If foreign policy proves to be the decisive issue, Nixon could hardly have picked a better running mate than Henry Cabot Lodge. For 7½ years, from January 1953 until he stepped down three weeks ago to plan his campaign, Lodge was the U.S. spokesman in the greatest forum of world opinion, the most public battleground of the cold war. And the U.S. public, watching on millions of TV screens, saw Lodge at work in that forum-battleground. At every stop along the trail, people swarm around him to clasp his hand and tell him that they admired his work at the U.N. During a Lodge speech at Butler, Pa. (where the old Nixon Hotel was recently renamed the Nixon Lodge), newsmen ran a spot check of the crowd, found that 35 out of 48 men and 21 out of 40 women polled had seen Lodge's U.N. performance on TV. All approved.

By one of the political ironies of Campaign Year 1960, Lodge reached his biggest and most receptive TV audience during the Democratic Convention. In the lulls between delegate polling and routine oratory at Los Angeles, the networks switched to the U.N., which was debating Congolese Premier Patrice Lumumba's appeal for U.N. troops to restore order. By contrast with the convention's gassy meanderings and tiresome rigmarole, Lodge's arguments in favor of sending U.N. troops, and his telling retorts to Soviet rumblings about a "colonialist conspiracy" seemed the real world.

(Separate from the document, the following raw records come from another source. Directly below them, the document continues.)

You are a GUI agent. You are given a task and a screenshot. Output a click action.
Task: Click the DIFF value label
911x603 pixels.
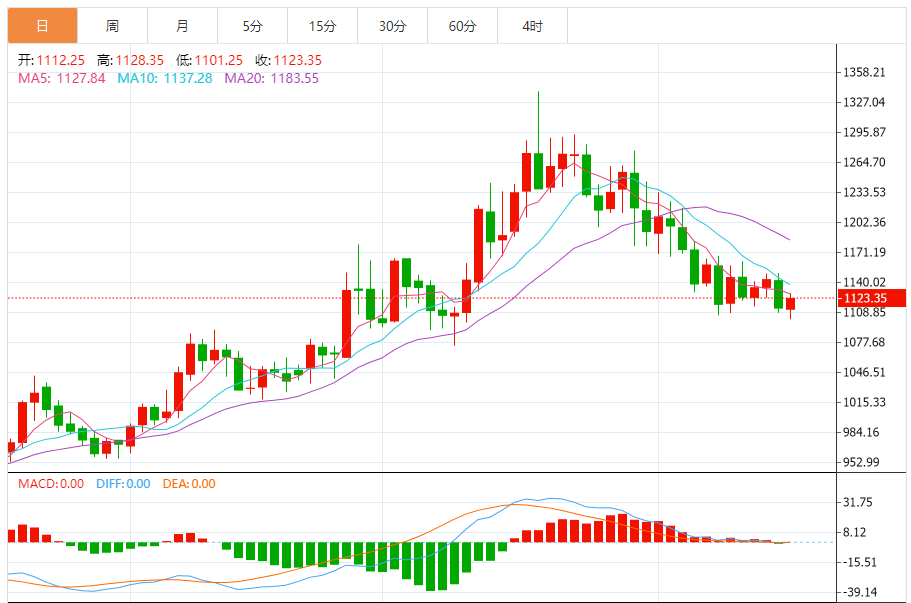pyautogui.click(x=123, y=484)
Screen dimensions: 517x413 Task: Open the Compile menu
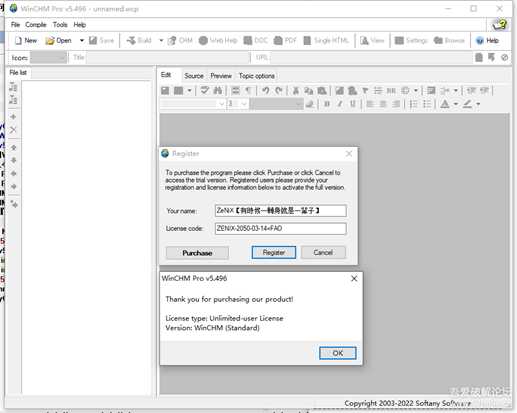pos(36,25)
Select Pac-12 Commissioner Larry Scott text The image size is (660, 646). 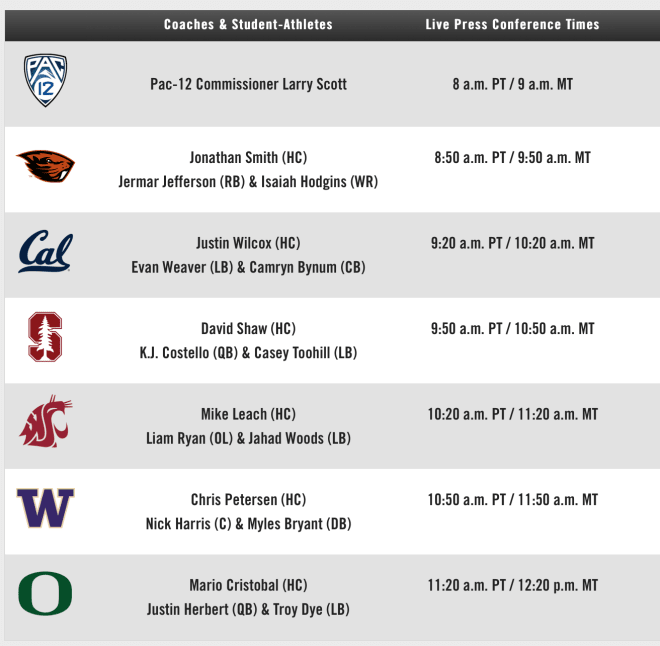(248, 84)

Double Appeal. Cabot Lodge's U.N.-born political popularity attests to a pretty clear U.S. consensus on the nation's role in the modern world. Down to the eve of World War II, the traditional U.S. wish in foreign relations was to have, as George Washington counseled in his Farewell Address, "as little political connection as possible" with foreign nations. That outlook came to be called "isolationism," though what Washington advised, and what most Americans wanted, was not isolation but avoidance of permanent entanglements that might drag the U.S. into alien quarrels or impair its sovereignty. Cabot Lodge, before World War II, outspokenly shared that viewpoint. He fought most of F.D.R.'s attempts to commit the U.S. to the allied side, though he backed Roosevelt's big defense budgets. .

Isolationism is a word not heard much any more in the U.S. What has replaced it, after the first enthusiasm of one-worldism, is a blend of internationalism and nationalism, a viewpoint that accepts the permanent entanglements with other nations as necessary and even desirable, but insists on upholding the sovereignty and interests of the U.S. In his performance at the U.N., Cabot Lodge filled that bill well. While unmistakably dedicated to the U.N. idea, he never left any doubt that he was there as the spokesman for the U.S. and the guardian of its interests.